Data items

# # # # #

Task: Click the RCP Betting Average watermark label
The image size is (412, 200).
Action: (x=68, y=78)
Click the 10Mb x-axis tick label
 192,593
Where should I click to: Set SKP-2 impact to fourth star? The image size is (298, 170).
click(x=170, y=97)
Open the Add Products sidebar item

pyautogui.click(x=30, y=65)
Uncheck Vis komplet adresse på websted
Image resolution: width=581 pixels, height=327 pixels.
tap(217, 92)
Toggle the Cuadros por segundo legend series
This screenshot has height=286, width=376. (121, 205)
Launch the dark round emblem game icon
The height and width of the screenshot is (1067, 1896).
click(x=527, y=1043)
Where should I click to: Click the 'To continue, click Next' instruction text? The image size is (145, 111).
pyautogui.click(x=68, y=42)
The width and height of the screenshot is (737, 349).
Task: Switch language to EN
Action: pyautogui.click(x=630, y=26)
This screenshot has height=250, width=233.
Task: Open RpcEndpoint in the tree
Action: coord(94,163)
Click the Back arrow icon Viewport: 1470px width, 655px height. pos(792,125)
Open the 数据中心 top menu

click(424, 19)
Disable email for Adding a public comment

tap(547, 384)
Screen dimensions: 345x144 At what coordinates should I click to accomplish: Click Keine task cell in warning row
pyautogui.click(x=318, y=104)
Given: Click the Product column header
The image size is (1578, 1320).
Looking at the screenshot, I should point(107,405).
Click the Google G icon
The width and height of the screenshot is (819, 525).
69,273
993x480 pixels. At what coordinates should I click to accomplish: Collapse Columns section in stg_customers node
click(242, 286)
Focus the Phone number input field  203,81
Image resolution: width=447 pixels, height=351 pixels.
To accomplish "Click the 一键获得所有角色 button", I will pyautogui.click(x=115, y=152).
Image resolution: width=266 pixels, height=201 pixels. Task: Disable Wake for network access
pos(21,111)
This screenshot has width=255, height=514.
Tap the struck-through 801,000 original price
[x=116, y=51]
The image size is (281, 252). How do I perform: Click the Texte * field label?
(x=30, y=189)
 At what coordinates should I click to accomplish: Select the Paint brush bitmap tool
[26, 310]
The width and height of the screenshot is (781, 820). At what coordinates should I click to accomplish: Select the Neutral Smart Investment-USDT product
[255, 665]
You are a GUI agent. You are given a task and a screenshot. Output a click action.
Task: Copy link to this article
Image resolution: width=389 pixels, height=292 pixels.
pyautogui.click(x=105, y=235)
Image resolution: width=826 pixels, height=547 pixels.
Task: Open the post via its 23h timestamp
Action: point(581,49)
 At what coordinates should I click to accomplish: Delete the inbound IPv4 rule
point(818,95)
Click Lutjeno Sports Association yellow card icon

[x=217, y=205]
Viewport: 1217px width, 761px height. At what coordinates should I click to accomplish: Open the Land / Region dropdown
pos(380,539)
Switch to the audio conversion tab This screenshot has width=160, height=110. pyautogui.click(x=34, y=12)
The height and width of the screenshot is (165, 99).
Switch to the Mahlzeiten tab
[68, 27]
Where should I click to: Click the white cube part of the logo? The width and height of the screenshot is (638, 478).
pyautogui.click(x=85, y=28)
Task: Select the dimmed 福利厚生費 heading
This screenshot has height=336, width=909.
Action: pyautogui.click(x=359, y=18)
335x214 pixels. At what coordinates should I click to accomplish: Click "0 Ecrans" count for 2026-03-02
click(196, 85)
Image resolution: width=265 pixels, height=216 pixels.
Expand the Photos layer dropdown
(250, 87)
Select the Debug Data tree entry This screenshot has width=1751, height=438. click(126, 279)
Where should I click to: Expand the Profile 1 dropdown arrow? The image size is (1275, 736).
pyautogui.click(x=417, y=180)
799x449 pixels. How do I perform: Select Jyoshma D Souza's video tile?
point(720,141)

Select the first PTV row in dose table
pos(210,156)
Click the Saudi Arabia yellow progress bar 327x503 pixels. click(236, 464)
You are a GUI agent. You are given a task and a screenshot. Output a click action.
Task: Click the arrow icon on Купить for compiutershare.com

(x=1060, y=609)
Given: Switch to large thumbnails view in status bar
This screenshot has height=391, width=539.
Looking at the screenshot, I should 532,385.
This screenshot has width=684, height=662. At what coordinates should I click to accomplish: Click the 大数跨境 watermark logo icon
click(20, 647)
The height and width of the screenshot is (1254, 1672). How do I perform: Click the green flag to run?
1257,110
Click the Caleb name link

# # # # #

WORK TO BE COMPLETED – Give everything in the data from the line containing "At what coordinates should I click to accomplish: Delete" down to the line containing "[x=217, y=205]", both of those lines included, as a numbered list with the blank lines left out.

RESPONSE BELOW –
1.  At what coordinates should I click to accomplish: Delete the inbound IPv4 rule
2. point(818,95)
3. Click Lutjeno Sports Association yellow card icon
4. [x=217, y=205]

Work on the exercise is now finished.